The Carino heirs, represented by Joaquin "Jack" Carino this week also revealed they will ask the Court of Appeals to revoke the Certificate of Ancestral Land Title issued by the NCIP over 78 hectares of land inside the Baguio Dairy Farm to heirs of Ikang Paus, another ancestral land claimant.

"The sheer magnitude of the award boggles the mind. 78 hectares is equivalent to 780,000 square meters. With a low estimated value of P2,000 per square meter, the amount involved in the award is P1.56 billion. This makes the NCIP officials responsible for the award liable for the crime of plunder," a statement of the Carino clan said.
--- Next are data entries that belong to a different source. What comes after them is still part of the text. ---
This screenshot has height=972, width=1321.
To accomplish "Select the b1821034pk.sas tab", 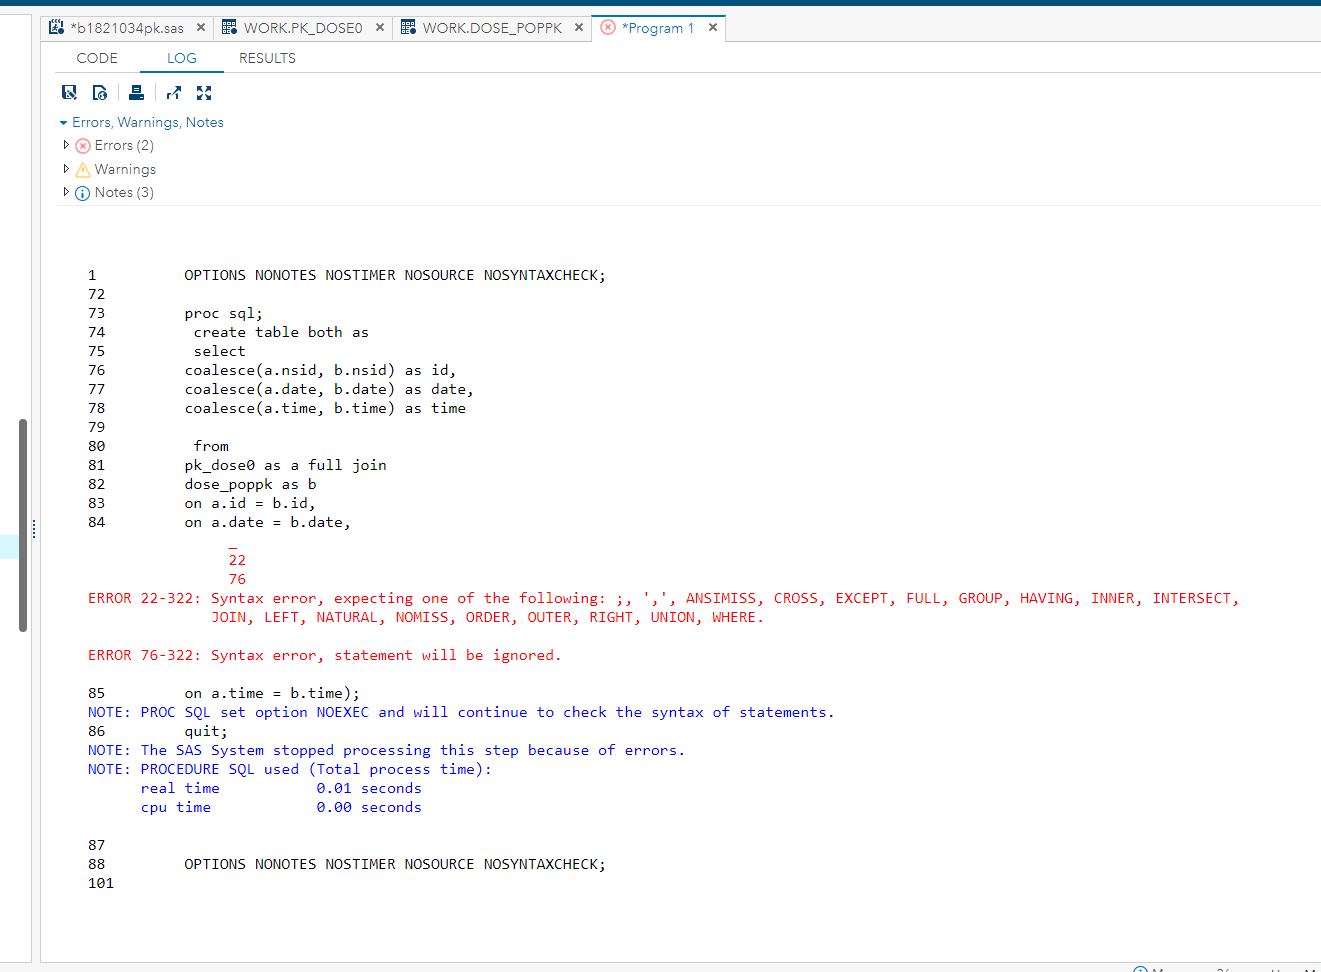I will click(127, 27).
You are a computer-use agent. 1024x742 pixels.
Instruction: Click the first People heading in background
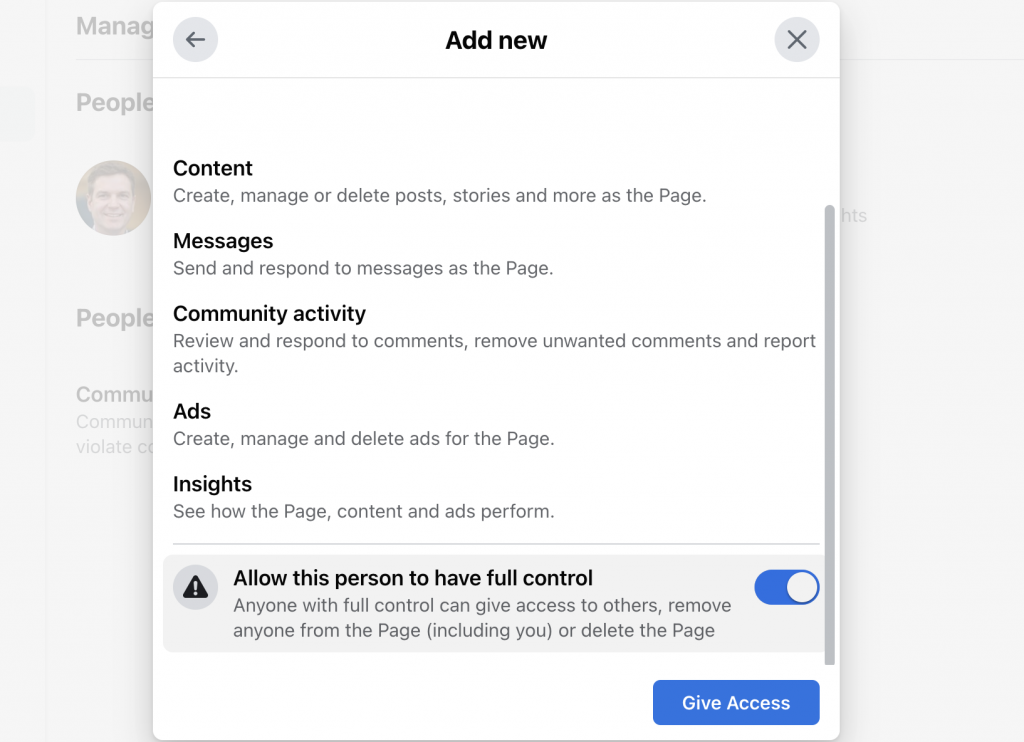pyautogui.click(x=113, y=102)
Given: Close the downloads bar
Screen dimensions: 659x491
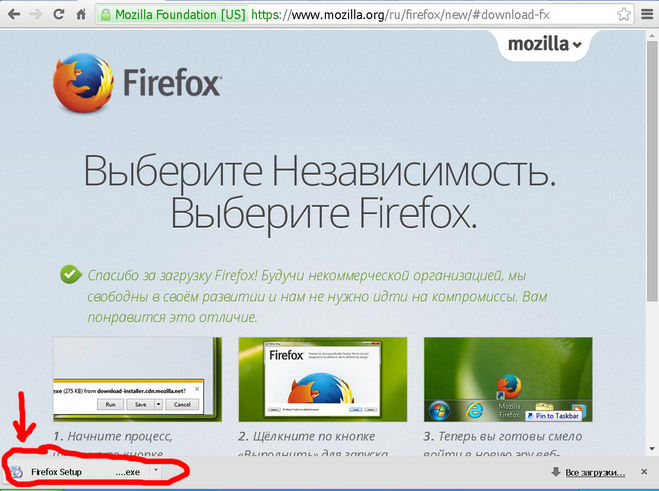Looking at the screenshot, I should (644, 472).
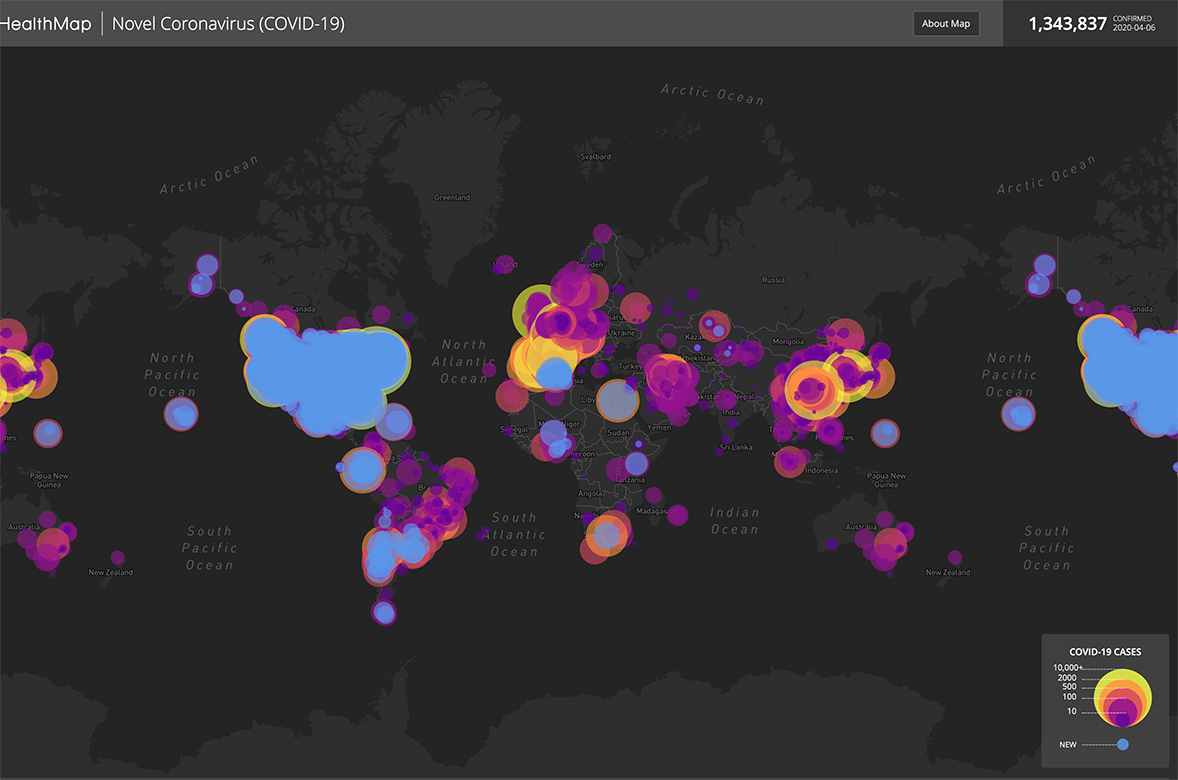Click the blue-centered bubble over East Africa
The height and width of the screenshot is (780, 1178).
coord(635,464)
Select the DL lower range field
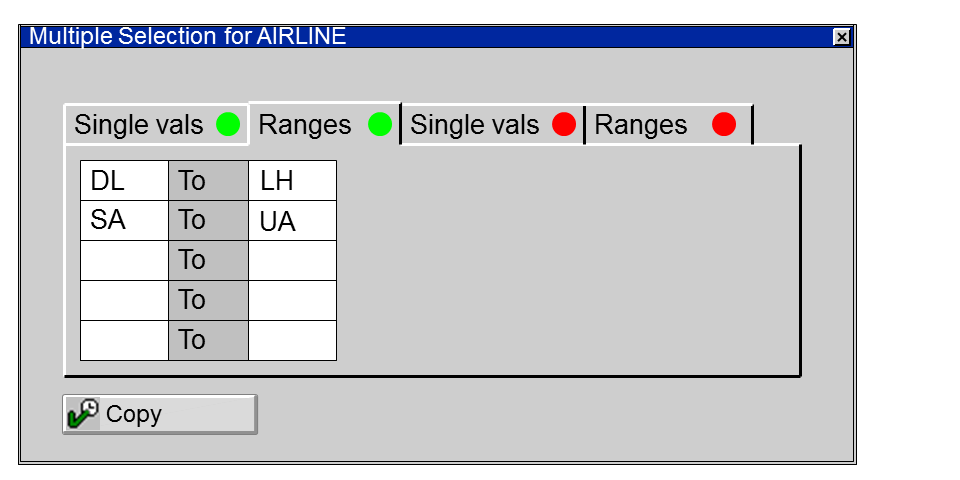 (x=124, y=181)
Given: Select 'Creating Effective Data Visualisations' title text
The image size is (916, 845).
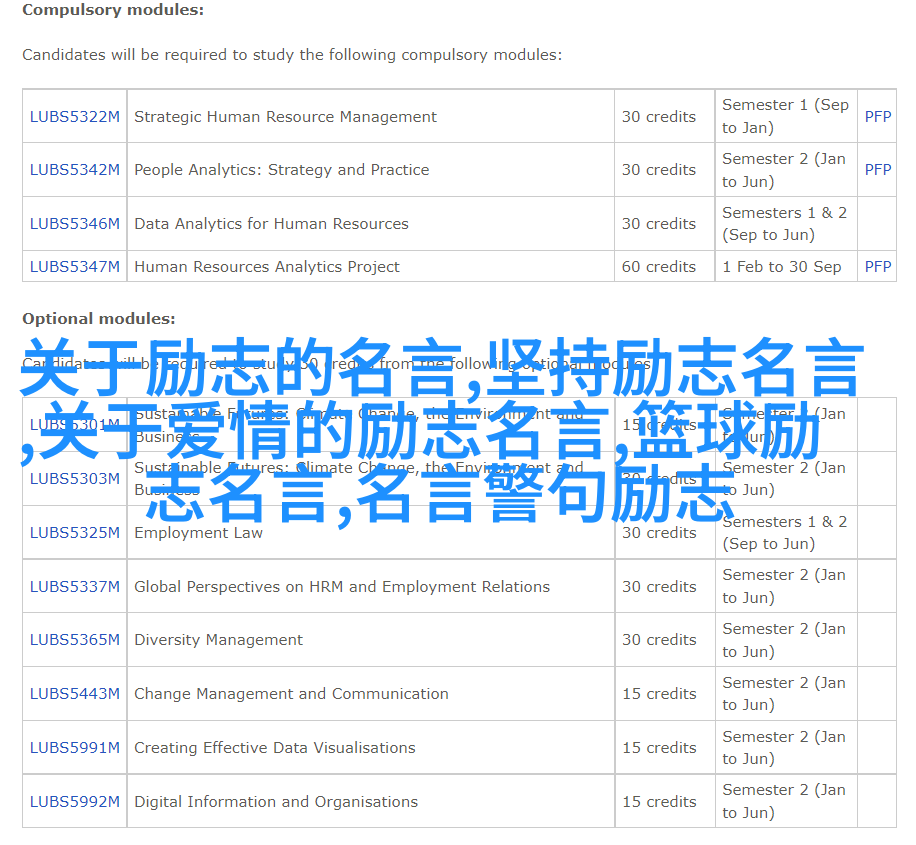Looking at the screenshot, I should [x=274, y=748].
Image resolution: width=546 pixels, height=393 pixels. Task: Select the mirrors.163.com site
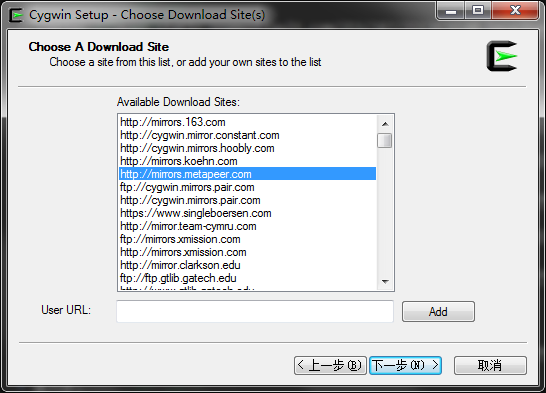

The Carino heirs also opined that this case should impel the local government of Baguio and the national government to get involved. "We are calling upon the City Council to launch an inquiry in aid of legislation into the Baguio Dairy Farm award. We are calling for a congressional inquiry and even a senate inquiry in aid of legislation into all actions of the NCIP. Instead of protecting the indigenous peoples' rights, the NCIP has become an instrument for their oppression." the statement, issued on February 4, averred.

In a separate statement, the heirs of former Baguio Mayor Dr. Jose M. Carino, Joanna Carino, Jack Carino and Linda Grace Carino claimed that the NCIP has "wrongfully awarded" the area known as the Dairy Farm, Bureau of Animal Industry located at the foot of Mount Santo Tomas to the heirs of Ikang Paus notwithstanding the alleged fraudulence of their claims.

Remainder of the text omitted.